Ally Financial - Charlotte, NC
posted 5 months ago
As a Site Reliability Engineer (SRE) Manager at Ally Financial, you will play a pivotal role in ensuring the reliability and scalability of our complex systems. You will be responsible for managing the SRE team, which includes both Ally employees and contractors, and will collaborate with cross-functional teams to design, build, and maintain robust, scalable, and fault-tolerant systems. Your work will involve advocating for reliability best practices during the application development lifecycle, ensuring that our systems are not only functional but also resilient and efficient. In this role, you will design and implement monitoring and alerting systems that provide real-time visibility into user experience and system health.

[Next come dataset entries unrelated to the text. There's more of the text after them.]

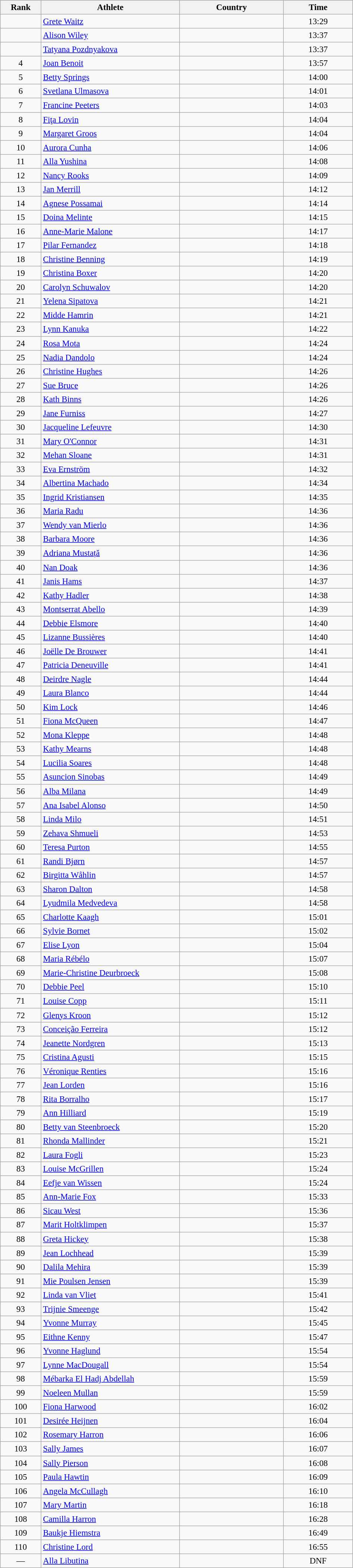
Ann-Marie Fox [110, 1197]
15:21 [318, 1141]
15:41 [318, 1295]
Alison Wiley [110, 35]
14:34 [318, 483]
14:55 [318, 847]
Glenys Kroon [110, 1015]
13 [21, 190]
86 [21, 1211]
14:27 [318, 413]
Nancy Rooks [110, 175]
Eva Ernström [110, 470]
Adriana Mustață [110, 553]
Albertina Machado [110, 483]
Sharon Dalton [110, 889]
15:47 [318, 1337]
Jean Lochhead [110, 1253]
110 [21, 1547]
33 [21, 470]
Rosa Mota [110, 343]
Christine Lord [110, 1547]
Fiţa Lovin [110, 120]
Maria Radu [110, 511]
31 [21, 441]
56 [21, 791]
Kathy Mearns [110, 749]
Alla Libutina [110, 1561]
Charlotte Kaagh [110, 918]
Athlete [110, 7]
Cristina Agusti [110, 1057]
94 [21, 1323]
16:28 [318, 1519]
84 [21, 1183]
14:30 [318, 427]
46 [21, 651]
63 [21, 889]
14:15 [318, 217]
67 [21, 945]
49 [21, 693]
14:12 [318, 190]
Jan Merrill [110, 190]
Lynne MacDougall [110, 1365]
58 [21, 819]
Mehan Sloane [110, 455]
Mébarka El Hadj Abdellah [110, 1379]
Sylvie Bornet [110, 931]
Fiona McQueen [110, 721]
Agnese Possamai [110, 203]
75 [21, 1057]
Alla Yushina [110, 161]
45 [21, 637]
73 [21, 1029]
102 [21, 1435]
Time [318, 7]
15:38 [318, 1239]
54 [21, 763]
Nadia Dandolo [110, 357]
19 [21, 273]
14:01 [318, 91]
14:50 [318, 805]
41 [21, 581]
Anne-Marie Malone [110, 231]
11 [21, 161]
76 [21, 1071]
14:00 [318, 77]
24 [21, 343]
99 [21, 1393]
Noeleen Mullan [110, 1393]
15:37 [318, 1225]
Debbie Elsmore [110, 623]
Janis Hams [110, 581]
40 [21, 567]
Yvonne Haglund [110, 1351]
14 [21, 203]
Kathy Hadler [110, 595]
Sally James [110, 1449]
Linda van Vliet [110, 1295]
16:18 [318, 1505]
Dalila Mehira [110, 1267]
14:32 [318, 470]
105 [21, 1477]
18 [21, 260]
69 [21, 973]
Eefje van Wissen [110, 1183]
Margaret Groos [110, 133]
Jeanette Nordgren [110, 1043]
Desirée Heijnen [110, 1421]
14:08 [318, 161]
Conceição Ferreira [110, 1029]
61 [21, 861]
Ana Isabel Alonso [110, 805]
12 [21, 175]
15:23 [318, 1155]
16:07 [318, 1449]
Mary O'Connor [110, 441]
16:04 [318, 1421]
17 [21, 245]
62 [21, 875]
Sicau West [110, 1211]
Louise McGrillen [110, 1169]
Betty van Steenbroeck [110, 1127]
74 [21, 1043]
15:20 [318, 1127]
64 [21, 903]
Christina Boxer [110, 273]
Yelena Sipatova [110, 301]
109 [21, 1533]
14:38 [318, 595]
Lyudmila Medvedeva [110, 903]
Country [232, 7]
Jean Lorden [110, 1085]
21 [21, 301]
Marit Holtklimpen [110, 1225]
— [21, 1561]
15:33 [318, 1197]
14:53 [318, 833]
Elise Lyon [110, 945]
15:02 [318, 931]
66 [21, 931]
15:17 [318, 1099]
14:35 [318, 497]
Montserrat Abello [110, 609]
88 [21, 1239]
Laura Fogli [110, 1155]
Trijnie Smeenge [110, 1309]
85 [21, 1197]
14:18 [318, 245]
87 [21, 1225]
82 [21, 1155]
27 [21, 385]
90 [21, 1267]
16:55 [318, 1547]
78 [21, 1099]
Alba Milana [110, 791]
51 [21, 721]
14:51 [318, 819]
15:15 [318, 1057]
Fiona Harwood [110, 1407]
13:57 [318, 63]
14:47 [318, 721]
Baukje Hiemstra [110, 1533]
Sue Bruce [110, 385]
16:08 [318, 1463]
Lynn Kanuka [110, 330]
Patricia Deneuville [110, 665]
Rank [21, 7]
71 [21, 1001]
6 [21, 91]
98 [21, 1379]
55 [21, 777]
Asuncion Sinobas [110, 777]
15:13 [318, 1043]
79 [21, 1113]
68 [21, 959]
47 [21, 665]
14:03 [318, 105]
101 [21, 1421]
23 [21, 330]
15:45 [318, 1323]
Aurora Cunha [110, 147]
8 [21, 120]
Sally Pierson [110, 1463]
Barbara Moore [110, 540]
Joan Benoit [110, 63]
59 [21, 833]
96 [21, 1351]
91 [21, 1281]
Betty Springs [110, 77]
15:01 [318, 918]
Mary Martin [110, 1505]
Nan Doak [110, 567]
25 [21, 357]
16:09 [318, 1477]
108 [21, 1519]
95 [21, 1337]
20 [21, 287]
Mona Kleppe [110, 735]
15 [21, 217]
DNF [318, 1561]
14:39 [318, 609]
Carolyn Schuwalov [110, 287]
Rhonda Mallinder [110, 1141]
Teresa Purton [110, 847]
14:17 [318, 231]
Kim Lock [110, 707]
77 [21, 1085]
65 [21, 918]
36 [21, 511]
97 [21, 1365]
15:11 [318, 1001]
103 [21, 1449]
Midde Hamrin [110, 315]
Jacqueline Lefeuvre [110, 427]
14:19 [318, 260]
43 [21, 609]
Mie Poulsen Jensen [110, 1281]
14:09 [318, 175]
Ann Hilliard [110, 1113]
Maria Rébélo [110, 959]
Francine Peeters [110, 105]
Randi Bjørn [110, 861]
72 [21, 1015]
15:04 [318, 945]
Lizanne Bussières [110, 637]
Jane Furniss [110, 413]
Angela McCullagh [110, 1491]
26 [21, 371]
48 [21, 679]
Louise Copp [110, 1001]
Deirdre Nagle [110, 679]
Ingrid Kristiansen [110, 497]
5 [21, 77]
16:10 [318, 1491]
Laura Blanco [110, 693]
35 [21, 497]
15:19 [318, 1113]
92 [21, 1295]
107 [21, 1505]
Paula Hawtin [110, 1477]
38 [21, 540]
89 [21, 1253]
83 [21, 1169]
Marie-Christine Deurbroeck [110, 973]
Pilar Fernandez [110, 245]
53 [21, 749]
15:08 [318, 973]
Debbie Peel [110, 987]
7 [21, 105]
32 [21, 455]
9 [21, 133]
Eithne Kenny [110, 1337]
4 [21, 63]
16 [21, 231]
22 [21, 315]
Svetlana Ulmasova [110, 91]
57 [21, 805]
Birgitta Wåhlin [110, 875]
Zehava Shmueli [110, 833]
106 [21, 1491]
28 [21, 400]
37 [21, 525]
Wendy van Mierlo [110, 525]
15:10 [318, 987]
Camilla Harron [110, 1519]
70 [21, 987]
34 [21, 483]
44 [21, 623]
Christine Hughes [110, 371]
60 [21, 847]
14:22 [318, 330]
Joëlle De Brouwer [110, 651]
100 [21, 1407]
Rita Borralho [110, 1099]
16:49 [318, 1533]
14:14 [318, 203]
15:36 [318, 1211]
29 [21, 413]
Véronique Renties [110, 1071]
14:06 [318, 147]
16:02 [318, 1407]
Greta Hickey [110, 1239]
80 [21, 1127]
50 [21, 707]
15:07 [318, 959]
14:46 [318, 707]
Tatyana Pozdnyakova [110, 50]
39 [21, 553]
Grete Waitz [110, 22]
Rosemary Harron [110, 1435]
16:06 [318, 1435]
Yvonne Murray [110, 1323]
30 [21, 427]
14:37 [318, 581]
93 [21, 1309]
52 [21, 735]
15:42 [318, 1309]
104 [21, 1463]
Kath Binns [110, 400]
Lucilia Soares [110, 763]
Doina Melinte [110, 217]
13:29 [318, 22]
10 [21, 147]
Linda Milo [110, 819]
42 [21, 595]
Christine Benning [110, 260]
81 [21, 1141]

You will monitor and analyze system performance, proactively identifying potential issues and implementing solutions to ensure optimal performance and reliability. Additionally, you will develop and maintain automated tools and processes to streamline operational tasks, reducing the need for manual interventions. Your participation in incident response and post-mortems will contribute to our continuous improvement efforts, ensuring that we learn from past incidents and enhance our systems accordingly. You will also conduct capacity planning and resource optimization to handle the growing demands on our infrastructure. This involves continuously researching and evaluating new technologies and practices to enhance the reliability and efficiency of our systems. Your leadership will be crucial in guiding the SRE team through these challenges, fostering a culture of problem-solving and innovation.